• [WORK TO COMPLETE] Return each of the entries below precisely as it appears.

• [GIVEN DATA]
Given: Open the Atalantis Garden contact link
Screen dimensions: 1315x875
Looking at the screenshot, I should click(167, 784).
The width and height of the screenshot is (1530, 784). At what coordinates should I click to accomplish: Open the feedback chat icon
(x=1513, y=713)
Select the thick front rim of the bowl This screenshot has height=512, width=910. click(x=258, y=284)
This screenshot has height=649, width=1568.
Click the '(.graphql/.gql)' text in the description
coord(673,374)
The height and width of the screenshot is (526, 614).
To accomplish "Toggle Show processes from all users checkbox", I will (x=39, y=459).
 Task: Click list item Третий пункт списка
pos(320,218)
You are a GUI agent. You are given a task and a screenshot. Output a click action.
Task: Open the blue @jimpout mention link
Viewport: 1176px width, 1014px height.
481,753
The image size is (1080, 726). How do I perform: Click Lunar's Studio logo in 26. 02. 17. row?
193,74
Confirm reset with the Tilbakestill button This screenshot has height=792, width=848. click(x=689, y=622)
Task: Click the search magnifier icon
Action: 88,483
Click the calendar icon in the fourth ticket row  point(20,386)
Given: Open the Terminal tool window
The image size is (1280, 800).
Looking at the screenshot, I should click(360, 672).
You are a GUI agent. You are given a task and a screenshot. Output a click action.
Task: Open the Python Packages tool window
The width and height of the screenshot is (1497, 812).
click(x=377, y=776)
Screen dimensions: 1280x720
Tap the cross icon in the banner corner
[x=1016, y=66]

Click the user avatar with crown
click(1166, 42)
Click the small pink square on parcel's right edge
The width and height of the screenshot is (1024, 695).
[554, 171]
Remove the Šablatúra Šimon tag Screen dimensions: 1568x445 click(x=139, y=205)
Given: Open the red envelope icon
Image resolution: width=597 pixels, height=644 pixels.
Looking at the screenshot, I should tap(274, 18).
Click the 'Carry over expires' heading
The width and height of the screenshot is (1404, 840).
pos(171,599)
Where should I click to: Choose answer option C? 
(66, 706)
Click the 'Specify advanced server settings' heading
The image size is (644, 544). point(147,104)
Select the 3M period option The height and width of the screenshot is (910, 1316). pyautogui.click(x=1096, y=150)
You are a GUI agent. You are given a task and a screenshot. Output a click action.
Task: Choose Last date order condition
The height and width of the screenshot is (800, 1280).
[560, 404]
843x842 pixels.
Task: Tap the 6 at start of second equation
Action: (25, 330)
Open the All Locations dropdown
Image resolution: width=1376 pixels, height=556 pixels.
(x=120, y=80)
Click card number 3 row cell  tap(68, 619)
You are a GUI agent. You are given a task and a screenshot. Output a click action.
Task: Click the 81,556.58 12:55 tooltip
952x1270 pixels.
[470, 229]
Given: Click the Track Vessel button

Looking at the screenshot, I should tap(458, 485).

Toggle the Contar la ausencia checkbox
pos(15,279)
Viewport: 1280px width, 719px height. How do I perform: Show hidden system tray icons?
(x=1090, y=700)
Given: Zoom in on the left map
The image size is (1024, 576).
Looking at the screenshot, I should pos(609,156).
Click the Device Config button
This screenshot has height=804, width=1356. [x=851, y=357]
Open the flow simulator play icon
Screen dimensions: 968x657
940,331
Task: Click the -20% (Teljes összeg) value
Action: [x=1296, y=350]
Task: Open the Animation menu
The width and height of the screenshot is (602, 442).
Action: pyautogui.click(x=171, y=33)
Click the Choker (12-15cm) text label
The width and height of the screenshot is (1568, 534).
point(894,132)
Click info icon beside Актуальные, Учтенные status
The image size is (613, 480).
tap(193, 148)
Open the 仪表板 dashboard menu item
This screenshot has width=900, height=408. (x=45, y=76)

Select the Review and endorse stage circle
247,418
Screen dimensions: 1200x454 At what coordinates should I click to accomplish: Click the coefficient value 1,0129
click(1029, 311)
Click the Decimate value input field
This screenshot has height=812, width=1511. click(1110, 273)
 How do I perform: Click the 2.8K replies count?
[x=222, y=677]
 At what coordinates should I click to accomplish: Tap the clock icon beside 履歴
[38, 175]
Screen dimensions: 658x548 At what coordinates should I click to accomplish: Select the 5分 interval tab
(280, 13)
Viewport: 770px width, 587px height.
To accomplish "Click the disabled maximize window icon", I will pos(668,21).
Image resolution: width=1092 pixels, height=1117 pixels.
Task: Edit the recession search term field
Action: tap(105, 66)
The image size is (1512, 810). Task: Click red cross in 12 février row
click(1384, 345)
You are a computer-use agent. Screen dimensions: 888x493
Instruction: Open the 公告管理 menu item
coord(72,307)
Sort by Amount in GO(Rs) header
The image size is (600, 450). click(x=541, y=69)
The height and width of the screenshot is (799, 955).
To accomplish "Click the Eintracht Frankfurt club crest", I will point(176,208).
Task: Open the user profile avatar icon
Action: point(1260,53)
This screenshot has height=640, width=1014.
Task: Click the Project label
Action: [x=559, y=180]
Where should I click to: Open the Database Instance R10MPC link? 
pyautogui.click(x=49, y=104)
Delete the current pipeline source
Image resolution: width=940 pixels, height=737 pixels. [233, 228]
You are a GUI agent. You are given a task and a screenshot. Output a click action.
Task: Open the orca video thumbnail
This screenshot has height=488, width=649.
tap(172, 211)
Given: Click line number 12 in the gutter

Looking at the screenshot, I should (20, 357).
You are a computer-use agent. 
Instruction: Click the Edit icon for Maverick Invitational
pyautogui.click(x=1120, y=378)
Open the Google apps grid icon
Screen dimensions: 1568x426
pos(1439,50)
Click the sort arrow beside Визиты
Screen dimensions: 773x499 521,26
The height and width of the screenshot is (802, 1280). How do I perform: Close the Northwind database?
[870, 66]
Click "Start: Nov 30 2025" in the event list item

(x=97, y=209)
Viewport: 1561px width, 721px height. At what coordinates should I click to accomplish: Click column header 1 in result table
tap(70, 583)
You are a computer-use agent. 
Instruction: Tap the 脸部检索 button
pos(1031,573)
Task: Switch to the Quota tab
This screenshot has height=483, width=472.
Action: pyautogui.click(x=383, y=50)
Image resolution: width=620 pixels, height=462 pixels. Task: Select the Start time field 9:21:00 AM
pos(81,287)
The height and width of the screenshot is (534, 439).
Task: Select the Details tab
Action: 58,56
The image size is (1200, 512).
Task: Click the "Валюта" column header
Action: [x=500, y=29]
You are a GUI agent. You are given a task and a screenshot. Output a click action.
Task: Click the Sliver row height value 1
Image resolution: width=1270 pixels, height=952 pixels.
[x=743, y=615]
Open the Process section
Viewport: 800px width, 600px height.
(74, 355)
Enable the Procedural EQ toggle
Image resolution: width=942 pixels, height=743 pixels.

• [RESULT FOR THIS TASK]
Given: Open the Atalantis Garden contact link
Screen dimensions: 1315x875
Looking at the screenshot, I should click(167, 784).
The width and height of the screenshot is (1530, 784). At what coordinates should I click to accomplish: Open the feedback chat icon
(x=1513, y=713)
Select the thick front rim of the bowl This screenshot has height=512, width=910. click(x=258, y=284)
This screenshot has height=649, width=1568.
Click the '(.graphql/.gql)' text in the description
coord(673,374)
The height and width of the screenshot is (526, 614).
To accomplish "Toggle Show processes from all users checkbox", I will (x=39, y=459).
 Task: Click list item Третий пункт списка
pos(320,218)
You are a GUI agent. You are given a task and a screenshot. Output a click action.
Task: Open the blue @jimpout mention link
Viewport: 1176px width, 1014px height.
481,753
The image size is (1080, 726). How do I perform: Click Lunar's Studio logo in 26. 02. 17. row?
193,74
Confirm reset with the Tilbakestill button This screenshot has height=792, width=848. click(x=689, y=622)
Task: Click the search magnifier icon
Action: 88,483
Click the calendar icon in the fourth ticket row  point(20,386)
Given: Open the Terminal tool window
The image size is (1280, 800).
Looking at the screenshot, I should click(360, 672).
You are a GUI agent. You are given a task and a screenshot. Output a click action.
Task: Open the Python Packages tool window
The width and height of the screenshot is (1497, 812).
click(x=377, y=776)
Screen dimensions: 1280x720
Tap the cross icon in the banner corner
[x=1016, y=66]

Click the user avatar with crown
click(1166, 42)
Click the small pink square on parcel's right edge
The width and height of the screenshot is (1024, 695).
[554, 171]
Remove the Šablatúra Šimon tag Screen dimensions: 1568x445 click(x=139, y=205)
Given: Open the red envelope icon
Image resolution: width=597 pixels, height=644 pixels.
Looking at the screenshot, I should tap(274, 18).
Click the 'Carry over expires' heading
The width and height of the screenshot is (1404, 840).
pos(171,599)
Where should I click to: Choose answer option C? 
(66, 706)
Click the 'Specify advanced server settings' heading
The image size is (644, 544). point(147,104)
Select the 3M period option The height and width of the screenshot is (910, 1316). pyautogui.click(x=1096, y=150)
You are a GUI agent. You are given a task and a screenshot. Output a click action.
Task: Choose Last date order condition
The height and width of the screenshot is (800, 1280).
[560, 404]
843x842 pixels.
Task: Tap the 6 at start of second equation
Action: (25, 330)
Open the All Locations dropdown
Image resolution: width=1376 pixels, height=556 pixels.
(x=120, y=80)
Click card number 3 row cell  tap(68, 619)
You are a GUI agent. You are given a task and a screenshot. Output a click action.
Task: Click the 81,556.58 12:55 tooltip
952x1270 pixels.
[470, 229]
Given: Click the Track Vessel button

Looking at the screenshot, I should tap(458, 485).

Toggle the Contar la ausencia checkbox
pos(15,279)
Viewport: 1280px width, 719px height. How do I perform: Show hidden system tray icons?
(x=1090, y=700)
Given: Zoom in on the left map
The image size is (1024, 576).
Looking at the screenshot, I should pos(609,156).
Click the Device Config button
This screenshot has height=804, width=1356. [x=851, y=357]
Open the flow simulator play icon
Screen dimensions: 968x657
940,331
Task: Click the -20% (Teljes összeg) value
Action: [x=1296, y=350]
Task: Open the Animation menu
The width and height of the screenshot is (602, 442).
Action: pyautogui.click(x=171, y=33)
Click the Choker (12-15cm) text label
The width and height of the screenshot is (1568, 534).
point(894,132)
Click info icon beside Актуальные, Учтенные status
The image size is (613, 480).
tap(193, 148)
Open the 仪表板 dashboard menu item
This screenshot has width=900, height=408. (x=45, y=76)

Select the Review and endorse stage circle
247,418
Screen dimensions: 1200x454 At what coordinates should I click to accomplish: Click the coefficient value 1,0129
click(1029, 311)
Click the Decimate value input field
This screenshot has height=812, width=1511. click(1110, 273)
 How do I perform: Click the 2.8K replies count?
[x=222, y=677]
 At what coordinates should I click to accomplish: Tap the clock icon beside 履歴
[38, 175]
Screen dimensions: 658x548 At what coordinates should I click to accomplish: Select the 5分 interval tab
(280, 13)
Viewport: 770px width, 587px height.
To accomplish "Click the disabled maximize window icon", I will pos(668,21).
Image resolution: width=1092 pixels, height=1117 pixels.
Task: Edit the recession search term field
Action: tap(105, 66)
The image size is (1512, 810). Task: Click red cross in 12 février row
click(1384, 345)
You are a computer-use agent. Screen dimensions: 888x493
Instruction: Open the 公告管理 menu item
coord(72,307)
Sort by Amount in GO(Rs) header
The image size is (600, 450). click(x=541, y=69)
The height and width of the screenshot is (799, 955).
To accomplish "Click the Eintracht Frankfurt club crest", I will point(176,208).
Task: Open the user profile avatar icon
Action: point(1260,53)
This screenshot has height=640, width=1014.
Task: Click the Project label
Action: [x=559, y=180]
Where should I click to: Open the Database Instance R10MPC link? 
pyautogui.click(x=49, y=104)
Delete the current pipeline source
Image resolution: width=940 pixels, height=737 pixels. [233, 228]
You are a GUI agent. You are given a task and a screenshot. Output a click action.
Task: Open the orca video thumbnail
This screenshot has height=488, width=649.
tap(172, 211)
Given: Click line number 12 in the gutter

Looking at the screenshot, I should (20, 357).
You are a computer-use agent. 
Instruction: Click the Edit icon for Maverick Invitational
pyautogui.click(x=1120, y=378)
Open the Google apps grid icon
Screen dimensions: 1568x426
pos(1439,50)
Click the sort arrow beside Визиты
Screen dimensions: 773x499 521,26
The height and width of the screenshot is (802, 1280). How do I perform: Close the Northwind database?
[870, 66]
Click "Start: Nov 30 2025" in the event list item

(x=97, y=209)
Viewport: 1561px width, 721px height. At what coordinates should I click to accomplish: Click column header 1 in result table
tap(70, 583)
You are a computer-use agent. 
Instruction: Tap the 脸部检索 button
pos(1031,573)
Task: Switch to the Quota tab
This screenshot has height=483, width=472.
Action: pyautogui.click(x=383, y=50)
Image resolution: width=620 pixels, height=462 pixels. Task: Select the Start time field 9:21:00 AM
pos(81,287)
The height and width of the screenshot is (534, 439).
Task: Select the Details tab
Action: 58,56
The image size is (1200, 512).
Task: Click the "Валюта" column header
Action: [x=500, y=29]
You are a GUI agent. You are given a task and a screenshot. Output a click action.
Task: Click the Sliver row height value 1
Image resolution: width=1270 pixels, height=952 pixels.
[x=743, y=615]
Open the Process section
Viewport: 800px width, 600px height.
(74, 355)
Enable the Procedural EQ toggle
Image resolution: width=942 pixels, height=743 pixels.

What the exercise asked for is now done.